DIRECTIONS:
Copy down all of the data underneath, exactly as shown.

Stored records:
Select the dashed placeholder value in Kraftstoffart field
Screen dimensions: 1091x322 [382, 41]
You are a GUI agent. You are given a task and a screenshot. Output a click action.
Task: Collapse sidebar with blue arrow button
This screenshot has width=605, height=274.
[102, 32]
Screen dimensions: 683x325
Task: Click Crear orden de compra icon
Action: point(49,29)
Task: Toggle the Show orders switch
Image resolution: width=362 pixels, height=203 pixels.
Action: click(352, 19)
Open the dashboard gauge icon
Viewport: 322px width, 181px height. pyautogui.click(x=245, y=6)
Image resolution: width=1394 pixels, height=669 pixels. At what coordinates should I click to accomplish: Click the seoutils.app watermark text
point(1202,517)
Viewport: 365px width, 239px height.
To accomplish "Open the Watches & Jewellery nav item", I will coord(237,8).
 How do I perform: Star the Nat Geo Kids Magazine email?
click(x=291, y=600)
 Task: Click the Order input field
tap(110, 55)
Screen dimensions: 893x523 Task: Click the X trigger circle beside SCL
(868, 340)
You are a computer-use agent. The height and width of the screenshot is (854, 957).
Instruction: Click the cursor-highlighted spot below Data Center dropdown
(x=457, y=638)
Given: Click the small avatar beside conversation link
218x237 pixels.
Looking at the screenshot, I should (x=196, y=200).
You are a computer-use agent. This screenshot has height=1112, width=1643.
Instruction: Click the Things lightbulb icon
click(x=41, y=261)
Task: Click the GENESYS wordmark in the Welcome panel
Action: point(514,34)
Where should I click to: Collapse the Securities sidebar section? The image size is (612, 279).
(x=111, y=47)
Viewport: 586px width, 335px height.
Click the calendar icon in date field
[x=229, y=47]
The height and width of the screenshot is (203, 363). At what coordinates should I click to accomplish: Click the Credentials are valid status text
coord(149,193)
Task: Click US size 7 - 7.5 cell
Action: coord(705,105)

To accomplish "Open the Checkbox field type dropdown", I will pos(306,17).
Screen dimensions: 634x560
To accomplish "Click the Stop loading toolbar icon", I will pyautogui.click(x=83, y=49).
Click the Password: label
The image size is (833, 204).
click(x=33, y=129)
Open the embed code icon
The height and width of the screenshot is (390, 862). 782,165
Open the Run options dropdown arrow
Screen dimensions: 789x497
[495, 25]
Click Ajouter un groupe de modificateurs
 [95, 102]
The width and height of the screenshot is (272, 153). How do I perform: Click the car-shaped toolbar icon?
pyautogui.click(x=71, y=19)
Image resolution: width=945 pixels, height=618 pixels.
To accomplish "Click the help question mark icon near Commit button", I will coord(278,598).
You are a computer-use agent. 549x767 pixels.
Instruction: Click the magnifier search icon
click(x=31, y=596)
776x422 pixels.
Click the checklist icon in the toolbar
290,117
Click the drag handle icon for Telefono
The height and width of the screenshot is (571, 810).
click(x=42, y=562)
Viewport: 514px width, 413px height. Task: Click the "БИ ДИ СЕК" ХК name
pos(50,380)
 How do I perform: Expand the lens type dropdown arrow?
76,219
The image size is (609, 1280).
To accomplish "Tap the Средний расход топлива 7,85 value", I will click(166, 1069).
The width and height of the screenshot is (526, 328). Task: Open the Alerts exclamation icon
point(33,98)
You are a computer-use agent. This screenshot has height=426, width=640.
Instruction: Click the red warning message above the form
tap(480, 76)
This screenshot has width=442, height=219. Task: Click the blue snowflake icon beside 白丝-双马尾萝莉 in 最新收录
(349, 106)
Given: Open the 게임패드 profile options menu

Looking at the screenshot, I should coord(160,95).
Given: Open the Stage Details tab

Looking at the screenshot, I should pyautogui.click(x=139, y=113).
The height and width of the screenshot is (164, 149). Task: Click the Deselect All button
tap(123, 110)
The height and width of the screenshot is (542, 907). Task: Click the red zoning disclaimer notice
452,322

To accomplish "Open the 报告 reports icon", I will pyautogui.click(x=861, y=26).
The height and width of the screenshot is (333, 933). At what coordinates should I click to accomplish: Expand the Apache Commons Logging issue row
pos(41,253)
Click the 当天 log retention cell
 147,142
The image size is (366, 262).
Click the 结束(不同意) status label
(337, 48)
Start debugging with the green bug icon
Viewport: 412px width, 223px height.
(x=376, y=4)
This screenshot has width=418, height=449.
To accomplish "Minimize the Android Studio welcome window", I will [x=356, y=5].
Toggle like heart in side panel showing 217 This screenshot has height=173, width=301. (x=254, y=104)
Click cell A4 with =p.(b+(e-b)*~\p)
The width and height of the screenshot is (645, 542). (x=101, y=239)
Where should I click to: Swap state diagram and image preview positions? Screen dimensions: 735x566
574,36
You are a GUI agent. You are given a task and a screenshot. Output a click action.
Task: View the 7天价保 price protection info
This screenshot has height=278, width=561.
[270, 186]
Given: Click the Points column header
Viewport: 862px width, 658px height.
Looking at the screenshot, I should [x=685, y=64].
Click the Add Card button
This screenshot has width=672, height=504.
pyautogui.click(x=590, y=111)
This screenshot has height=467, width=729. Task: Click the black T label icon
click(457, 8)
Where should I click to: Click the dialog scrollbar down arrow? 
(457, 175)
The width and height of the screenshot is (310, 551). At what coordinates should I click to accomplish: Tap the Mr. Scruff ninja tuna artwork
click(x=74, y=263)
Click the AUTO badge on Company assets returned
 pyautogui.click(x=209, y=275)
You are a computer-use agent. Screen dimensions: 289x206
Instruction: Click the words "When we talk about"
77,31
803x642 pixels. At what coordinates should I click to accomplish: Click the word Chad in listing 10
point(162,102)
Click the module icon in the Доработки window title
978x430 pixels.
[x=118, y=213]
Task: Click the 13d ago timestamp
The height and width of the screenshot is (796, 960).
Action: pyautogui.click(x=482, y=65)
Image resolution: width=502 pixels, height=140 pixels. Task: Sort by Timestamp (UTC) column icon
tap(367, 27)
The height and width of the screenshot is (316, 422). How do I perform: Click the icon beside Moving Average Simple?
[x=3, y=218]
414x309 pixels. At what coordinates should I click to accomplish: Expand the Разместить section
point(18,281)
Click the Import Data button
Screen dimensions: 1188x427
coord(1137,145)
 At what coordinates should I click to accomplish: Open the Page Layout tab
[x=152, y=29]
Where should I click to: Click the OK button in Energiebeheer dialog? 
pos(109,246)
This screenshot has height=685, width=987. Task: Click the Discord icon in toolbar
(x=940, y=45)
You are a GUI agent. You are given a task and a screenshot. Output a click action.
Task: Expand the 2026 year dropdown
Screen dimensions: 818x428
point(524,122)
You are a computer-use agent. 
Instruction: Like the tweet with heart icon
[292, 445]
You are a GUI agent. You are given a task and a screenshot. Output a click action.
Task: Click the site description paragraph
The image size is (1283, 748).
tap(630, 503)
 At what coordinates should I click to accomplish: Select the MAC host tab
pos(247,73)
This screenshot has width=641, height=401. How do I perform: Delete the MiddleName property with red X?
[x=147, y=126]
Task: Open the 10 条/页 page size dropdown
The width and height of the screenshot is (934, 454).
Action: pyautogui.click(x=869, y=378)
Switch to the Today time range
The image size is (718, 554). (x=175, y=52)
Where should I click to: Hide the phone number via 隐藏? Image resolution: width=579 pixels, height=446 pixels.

RESULT OF THE TASK:
Select the dashed placeholder value in Kraftstoffart field
Screen dimensions: 1091x322 [382, 41]
You are a GUI agent. You are given a task and a screenshot. Output a click action.
Task: Collapse sidebar with blue arrow button
This screenshot has width=605, height=274.
[102, 32]
Screen dimensions: 683x325
Task: Click Crear orden de compra icon
Action: point(49,29)
Task: Toggle the Show orders switch
Image resolution: width=362 pixels, height=203 pixels.
Action: click(352, 19)
Open the dashboard gauge icon
Viewport: 322px width, 181px height. pyautogui.click(x=245, y=6)
Image resolution: width=1394 pixels, height=669 pixels. At what coordinates should I click to accomplish: Click the seoutils.app watermark text
point(1202,517)
Viewport: 365px width, 239px height.
To accomplish "Open the Watches & Jewellery nav item", I will coord(237,8).
 How do I perform: Star the Nat Geo Kids Magazine email?
click(x=291, y=600)
 Task: Click the Order input field
tap(110, 55)
Screen dimensions: 893x523 Task: Click the X trigger circle beside SCL
(868, 340)
You are a computer-use agent. The height and width of the screenshot is (854, 957).
Instruction: Click the cursor-highlighted spot below Data Center dropdown
(x=457, y=638)
Given: Click the small avatar beside conversation link
218x237 pixels.
Looking at the screenshot, I should (x=196, y=200).
You are a computer-use agent. This screenshot has height=1112, width=1643.
Instruction: Click the Things lightbulb icon
click(x=41, y=261)
Task: Click the GENESYS wordmark in the Welcome panel
Action: point(514,34)
Where should I click to: Collapse the Securities sidebar section? The image size is (612, 279).
(x=111, y=47)
Viewport: 586px width, 335px height.
Click the calendar icon in date field
[x=229, y=47]
The height and width of the screenshot is (203, 363). At what coordinates should I click to accomplish: Click the Credentials are valid status text
coord(149,193)
Task: Click US size 7 - 7.5 cell
Action: coord(705,105)

To accomplish "Open the Checkbox field type dropdown", I will pos(306,17).
Screen dimensions: 634x560
To accomplish "Click the Stop loading toolbar icon", I will pyautogui.click(x=83, y=49).
Click the Password: label
The image size is (833, 204).
click(x=33, y=129)
Open the embed code icon
The height and width of the screenshot is (390, 862). 782,165
Open the Run options dropdown arrow
Screen dimensions: 789x497
[495, 25]
Click Ajouter un groupe de modificateurs
 [95, 102]
The width and height of the screenshot is (272, 153). How do I perform: Click the car-shaped toolbar icon?
pyautogui.click(x=71, y=19)
Image resolution: width=945 pixels, height=618 pixels.
To accomplish "Click the help question mark icon near Commit button", I will coord(278,598).
You are a computer-use agent. 549x767 pixels.
Instruction: Click the magnifier search icon
click(x=31, y=596)
776x422 pixels.
Click the checklist icon in the toolbar
290,117
Click the drag handle icon for Telefono
The height and width of the screenshot is (571, 810).
click(x=42, y=562)
Viewport: 514px width, 413px height. Task: Click the "БИ ДИ СЕК" ХК name
pos(50,380)
 How do I perform: Expand the lens type dropdown arrow?
76,219
The image size is (609, 1280).
To accomplish "Tap the Средний расход топлива 7,85 value", I will click(166, 1069).
The width and height of the screenshot is (526, 328). Task: Open the Alerts exclamation icon
point(33,98)
You are a computer-use agent. This screenshot has height=426, width=640.
Instruction: Click the red warning message above the form
tap(480, 76)
This screenshot has width=442, height=219. Task: Click the blue snowflake icon beside 白丝-双马尾萝莉 in 最新收录
(349, 106)
Given: Open the 게임패드 profile options menu

Looking at the screenshot, I should coord(160,95).
Given: Open the Stage Details tab

Looking at the screenshot, I should pyautogui.click(x=139, y=113).
The height and width of the screenshot is (164, 149). Task: Click the Deselect All button
tap(123, 110)
The height and width of the screenshot is (542, 907). Task: Click the red zoning disclaimer notice
452,322

To accomplish "Open the 报告 reports icon", I will pyautogui.click(x=861, y=26).
The height and width of the screenshot is (333, 933). At what coordinates should I click to accomplish: Expand the Apache Commons Logging issue row
pos(41,253)
Click the 当天 log retention cell
 147,142
The image size is (366, 262).
Click the 结束(不同意) status label
(337, 48)
Start debugging with the green bug icon
Viewport: 412px width, 223px height.
(x=376, y=4)
This screenshot has width=418, height=449.
To accomplish "Minimize the Android Studio welcome window", I will [x=356, y=5].
Toggle like heart in side panel showing 217 This screenshot has height=173, width=301. (x=254, y=104)
Click cell A4 with =p.(b+(e-b)*~\p)
The width and height of the screenshot is (645, 542). (x=101, y=239)
Where should I click to: Swap state diagram and image preview positions? Screen dimensions: 735x566
574,36
You are a GUI agent. You are given a task and a screenshot. Output a click action.
Task: View the 7天价保 price protection info
This screenshot has height=278, width=561.
[270, 186]
Given: Click the Points column header
Viewport: 862px width, 658px height.
Looking at the screenshot, I should [x=685, y=64].
Click the Add Card button
This screenshot has width=672, height=504.
pyautogui.click(x=590, y=111)
This screenshot has height=467, width=729. Task: Click the black T label icon
click(457, 8)
Where should I click to: Click the dialog scrollbar down arrow? 
(457, 175)
The width and height of the screenshot is (310, 551). At what coordinates should I click to accomplish: Tap the Mr. Scruff ninja tuna artwork
click(x=74, y=263)
Click the AUTO badge on Company assets returned
 pyautogui.click(x=209, y=275)
You are a computer-use agent. Screen dimensions: 289x206
Instruction: Click the words "When we talk about"
77,31
803x642 pixels. At what coordinates should I click to accomplish: Click the word Chad in listing 10
point(162,102)
Click the module icon in the Доработки window title
978x430 pixels.
[x=118, y=213]
Task: Click the 13d ago timestamp
The height and width of the screenshot is (796, 960).
Action: pyautogui.click(x=482, y=65)
Image resolution: width=502 pixels, height=140 pixels. Task: Sort by Timestamp (UTC) column icon
tap(367, 27)
The height and width of the screenshot is (316, 422). How do I perform: Click the icon beside Moving Average Simple?
[x=3, y=218]
414x309 pixels. At what coordinates should I click to accomplish: Expand the Разместить section
point(18,281)
Click the Import Data button
Screen dimensions: 1188x427
coord(1137,145)
 At what coordinates should I click to accomplish: Open the Page Layout tab
[x=152, y=29]
Where should I click to: Click the OK button in Energiebeheer dialog? 
pos(109,246)
This screenshot has height=685, width=987. Task: Click the Discord icon in toolbar
(x=940, y=45)
You are a GUI agent. You are given a task and a screenshot. Output a click action.
Task: Expand the 2026 year dropdown
Screen dimensions: 818x428
point(524,122)
You are a computer-use agent. 
Instruction: Like the tweet with heart icon
[292, 445]
You are a GUI agent. You are given a task and a screenshot. Output a click action.
Task: Click the site description paragraph
The image size is (1283, 748).
tap(630, 503)
 At what coordinates should I click to accomplish: Select the MAC host tab
pos(247,73)
This screenshot has width=641, height=401. How do I perform: Delete the MiddleName property with red X?
[x=147, y=126]
Task: Open the 10 条/页 page size dropdown
The width and height of the screenshot is (934, 454).
Action: pyautogui.click(x=869, y=378)
Switch to the Today time range
The image size is (718, 554). (x=175, y=52)
Where should I click to: Hide the phone number via 隐藏? Image resolution: width=579 pixels, height=446 pixels.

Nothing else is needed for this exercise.